» Task item
Reproduce the records below in their entirety, character for character.

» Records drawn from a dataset
- - - - -
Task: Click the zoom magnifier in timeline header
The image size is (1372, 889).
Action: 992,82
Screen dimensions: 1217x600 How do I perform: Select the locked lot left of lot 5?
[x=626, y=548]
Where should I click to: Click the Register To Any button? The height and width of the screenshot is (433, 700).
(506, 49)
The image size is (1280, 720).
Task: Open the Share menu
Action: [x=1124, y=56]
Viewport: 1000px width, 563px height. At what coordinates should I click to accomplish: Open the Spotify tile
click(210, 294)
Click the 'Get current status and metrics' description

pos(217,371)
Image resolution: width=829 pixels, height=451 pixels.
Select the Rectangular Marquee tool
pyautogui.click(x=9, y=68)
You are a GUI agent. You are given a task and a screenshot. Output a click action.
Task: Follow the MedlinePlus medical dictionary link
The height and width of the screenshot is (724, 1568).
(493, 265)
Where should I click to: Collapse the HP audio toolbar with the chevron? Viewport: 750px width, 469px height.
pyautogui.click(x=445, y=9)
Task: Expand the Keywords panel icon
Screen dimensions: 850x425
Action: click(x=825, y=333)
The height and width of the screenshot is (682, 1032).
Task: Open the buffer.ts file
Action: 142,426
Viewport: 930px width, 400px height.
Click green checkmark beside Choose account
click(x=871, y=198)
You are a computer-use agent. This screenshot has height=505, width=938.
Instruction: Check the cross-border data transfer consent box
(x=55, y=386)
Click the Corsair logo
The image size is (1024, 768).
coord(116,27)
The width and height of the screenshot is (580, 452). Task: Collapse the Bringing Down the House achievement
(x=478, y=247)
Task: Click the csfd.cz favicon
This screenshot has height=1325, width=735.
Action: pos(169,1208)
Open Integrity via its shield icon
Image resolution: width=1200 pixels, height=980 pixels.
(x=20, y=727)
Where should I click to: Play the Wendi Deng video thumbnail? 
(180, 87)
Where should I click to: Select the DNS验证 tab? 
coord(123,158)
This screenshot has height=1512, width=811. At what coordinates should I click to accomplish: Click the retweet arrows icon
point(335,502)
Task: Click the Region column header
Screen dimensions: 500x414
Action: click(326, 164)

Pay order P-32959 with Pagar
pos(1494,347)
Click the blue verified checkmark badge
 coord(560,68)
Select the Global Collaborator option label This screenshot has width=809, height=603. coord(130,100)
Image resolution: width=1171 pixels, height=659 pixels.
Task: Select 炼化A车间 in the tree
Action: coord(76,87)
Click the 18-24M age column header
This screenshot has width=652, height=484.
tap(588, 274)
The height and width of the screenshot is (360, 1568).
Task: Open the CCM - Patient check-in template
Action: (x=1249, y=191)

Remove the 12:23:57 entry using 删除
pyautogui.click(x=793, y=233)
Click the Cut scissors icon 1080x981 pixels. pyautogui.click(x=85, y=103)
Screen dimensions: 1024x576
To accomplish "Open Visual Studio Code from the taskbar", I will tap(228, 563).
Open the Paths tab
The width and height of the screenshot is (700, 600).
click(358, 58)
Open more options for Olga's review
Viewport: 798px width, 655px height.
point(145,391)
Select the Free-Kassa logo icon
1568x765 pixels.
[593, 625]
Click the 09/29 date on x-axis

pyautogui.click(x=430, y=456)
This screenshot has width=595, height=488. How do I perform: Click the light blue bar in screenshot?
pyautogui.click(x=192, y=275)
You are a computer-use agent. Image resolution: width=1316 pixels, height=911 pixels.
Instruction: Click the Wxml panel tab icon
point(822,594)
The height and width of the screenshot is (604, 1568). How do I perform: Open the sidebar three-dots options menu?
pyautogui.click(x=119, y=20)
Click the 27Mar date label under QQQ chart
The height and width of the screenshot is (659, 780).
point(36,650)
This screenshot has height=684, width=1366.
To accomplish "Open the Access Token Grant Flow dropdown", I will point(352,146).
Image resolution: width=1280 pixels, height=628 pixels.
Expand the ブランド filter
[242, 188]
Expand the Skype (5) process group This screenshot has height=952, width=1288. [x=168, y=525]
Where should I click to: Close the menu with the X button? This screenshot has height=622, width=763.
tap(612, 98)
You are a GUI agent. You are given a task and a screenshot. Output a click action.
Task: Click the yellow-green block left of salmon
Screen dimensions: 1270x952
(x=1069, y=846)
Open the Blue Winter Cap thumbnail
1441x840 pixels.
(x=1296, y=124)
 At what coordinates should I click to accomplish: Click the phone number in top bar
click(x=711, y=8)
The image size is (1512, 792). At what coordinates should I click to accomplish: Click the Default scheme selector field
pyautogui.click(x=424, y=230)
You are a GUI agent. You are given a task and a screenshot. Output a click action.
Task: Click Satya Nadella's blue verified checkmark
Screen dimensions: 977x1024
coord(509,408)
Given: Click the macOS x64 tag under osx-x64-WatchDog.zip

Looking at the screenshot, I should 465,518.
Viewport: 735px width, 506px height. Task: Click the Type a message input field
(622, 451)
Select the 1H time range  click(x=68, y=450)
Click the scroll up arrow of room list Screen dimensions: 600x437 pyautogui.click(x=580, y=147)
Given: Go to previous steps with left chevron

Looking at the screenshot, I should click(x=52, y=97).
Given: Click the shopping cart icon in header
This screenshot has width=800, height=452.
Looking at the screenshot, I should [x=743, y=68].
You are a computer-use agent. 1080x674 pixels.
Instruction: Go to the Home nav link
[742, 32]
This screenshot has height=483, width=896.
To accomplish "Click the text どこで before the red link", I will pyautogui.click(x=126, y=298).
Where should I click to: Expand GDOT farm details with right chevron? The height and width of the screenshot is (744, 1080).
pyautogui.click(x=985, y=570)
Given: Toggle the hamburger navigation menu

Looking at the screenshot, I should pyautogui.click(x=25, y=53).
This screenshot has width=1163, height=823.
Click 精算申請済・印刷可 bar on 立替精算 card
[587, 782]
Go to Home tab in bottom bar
- - - - -
» Result of the exercise
Task: Click the zoom magnifier in timeline header
The image size is (1372, 889).
Action: 992,82
Screen dimensions: 1217x600 How do I perform: Select the locked lot left of lot 5?
[x=626, y=548]
Where should I click to: Click the Register To Any button? The height and width of the screenshot is (433, 700).
(506, 49)
The image size is (1280, 720).
Task: Open the Share menu
Action: [x=1124, y=56]
Viewport: 1000px width, 563px height. At what coordinates should I click to accomplish: Open the Spotify tile
click(210, 294)
Click the 'Get current status and metrics' description

pos(217,371)
Image resolution: width=829 pixels, height=451 pixels.
Select the Rectangular Marquee tool
pyautogui.click(x=9, y=68)
You are a GUI agent. You are given a task and a screenshot. Output a click action.
Task: Follow the MedlinePlus medical dictionary link
The height and width of the screenshot is (724, 1568).
(493, 265)
Where should I click to: Collapse the HP audio toolbar with the chevron? Viewport: 750px width, 469px height.
pyautogui.click(x=445, y=9)
Task: Expand the Keywords panel icon
Screen dimensions: 850x425
Action: click(x=825, y=333)
The height and width of the screenshot is (682, 1032).
Task: Open the buffer.ts file
Action: 142,426
Viewport: 930px width, 400px height.
Click green checkmark beside Choose account
click(x=871, y=198)
You are a computer-use agent. This screenshot has height=505, width=938.
Instruction: Check the cross-border data transfer consent box
(x=55, y=386)
Click the Corsair logo
The image size is (1024, 768).
coord(116,27)
The width and height of the screenshot is (580, 452). Task: Collapse the Bringing Down the House achievement
(x=478, y=247)
Task: Click the csfd.cz favicon
This screenshot has height=1325, width=735.
Action: pos(169,1208)
Open Integrity via its shield icon
Image resolution: width=1200 pixels, height=980 pixels.
(x=20, y=727)
Where should I click to: Play the Wendi Deng video thumbnail? 
(180, 87)
Where should I click to: Select the DNS验证 tab? 
coord(123,158)
This screenshot has height=1512, width=811. At what coordinates should I click to accomplish: Click the retweet arrows icon
point(335,502)
Task: Click the Region column header
Screen dimensions: 500x414
Action: click(326, 164)

Pay order P-32959 with Pagar
pos(1494,347)
Click the blue verified checkmark badge
 coord(560,68)
Select the Global Collaborator option label This screenshot has width=809, height=603. coord(130,100)
Image resolution: width=1171 pixels, height=659 pixels.
Task: Select 炼化A车间 in the tree
Action: coord(76,87)
Click the 18-24M age column header
This screenshot has width=652, height=484.
tap(588, 274)
The height and width of the screenshot is (360, 1568).
Task: Open the CCM - Patient check-in template
Action: (x=1249, y=191)

Remove the 12:23:57 entry using 删除
pyautogui.click(x=793, y=233)
Click the Cut scissors icon 1080x981 pixels. pyautogui.click(x=85, y=103)
Screen dimensions: 1024x576
To accomplish "Open Visual Studio Code from the taskbar", I will tap(228, 563).
Open the Paths tab
The width and height of the screenshot is (700, 600).
click(358, 58)
Open more options for Olga's review
Viewport: 798px width, 655px height.
point(145,391)
Select the Free-Kassa logo icon
1568x765 pixels.
[593, 625]
Click the 09/29 date on x-axis

pyautogui.click(x=430, y=456)
This screenshot has width=595, height=488. How do I perform: Click the light blue bar in screenshot?
pyautogui.click(x=192, y=275)
You are a computer-use agent. Image resolution: width=1316 pixels, height=911 pixels.
Instruction: Click the Wxml panel tab icon
point(822,594)
The height and width of the screenshot is (604, 1568). How do I perform: Open the sidebar three-dots options menu?
pyautogui.click(x=119, y=20)
Click the 27Mar date label under QQQ chart
The height and width of the screenshot is (659, 780).
point(36,650)
This screenshot has height=684, width=1366.
To accomplish "Open the Access Token Grant Flow dropdown", I will point(352,146).
Image resolution: width=1280 pixels, height=628 pixels.
Expand the ブランド filter
[242, 188]
Expand the Skype (5) process group This screenshot has height=952, width=1288. [x=168, y=525]
Where should I click to: Close the menu with the X button? This screenshot has height=622, width=763.
tap(612, 98)
You are a GUI agent. You are given a task and a screenshot. Output a click action.
Task: Click the yellow-green block left of salmon
Screen dimensions: 1270x952
(x=1069, y=846)
Open the Blue Winter Cap thumbnail
1441x840 pixels.
(x=1296, y=124)
 At what coordinates should I click to accomplish: Click the phone number in top bar
click(x=711, y=8)
The image size is (1512, 792). At what coordinates should I click to accomplish: Click the Default scheme selector field
pyautogui.click(x=424, y=230)
You are a GUI agent. You are given a task and a screenshot. Output a click action.
Task: Click Satya Nadella's blue verified checkmark
Screen dimensions: 977x1024
coord(509,408)
Given: Click the macOS x64 tag under osx-x64-WatchDog.zip

Looking at the screenshot, I should 465,518.
Viewport: 735px width, 506px height. Task: Click the Type a message input field
(622, 451)
Select the 1H time range  click(x=68, y=450)
Click the scroll up arrow of room list Screen dimensions: 600x437 pyautogui.click(x=580, y=147)
Given: Go to previous steps with left chevron

Looking at the screenshot, I should click(x=52, y=97).
Given: Click the shopping cart icon in header
This screenshot has width=800, height=452.
Looking at the screenshot, I should [x=743, y=68].
You are a computer-use agent. 1080x674 pixels.
Instruction: Go to the Home nav link
[742, 32]
This screenshot has height=483, width=896.
To accomplish "Click the text どこで before the red link", I will pyautogui.click(x=126, y=298).
Where should I click to: Expand GDOT farm details with right chevron? The height and width of the screenshot is (744, 1080).
pyautogui.click(x=985, y=570)
Given: Toggle the hamburger navigation menu

Looking at the screenshot, I should pyautogui.click(x=25, y=53).
This screenshot has width=1163, height=823.
Click 精算申請済・印刷可 bar on 立替精算 card
[587, 782]
Go to Home tab in bottom bar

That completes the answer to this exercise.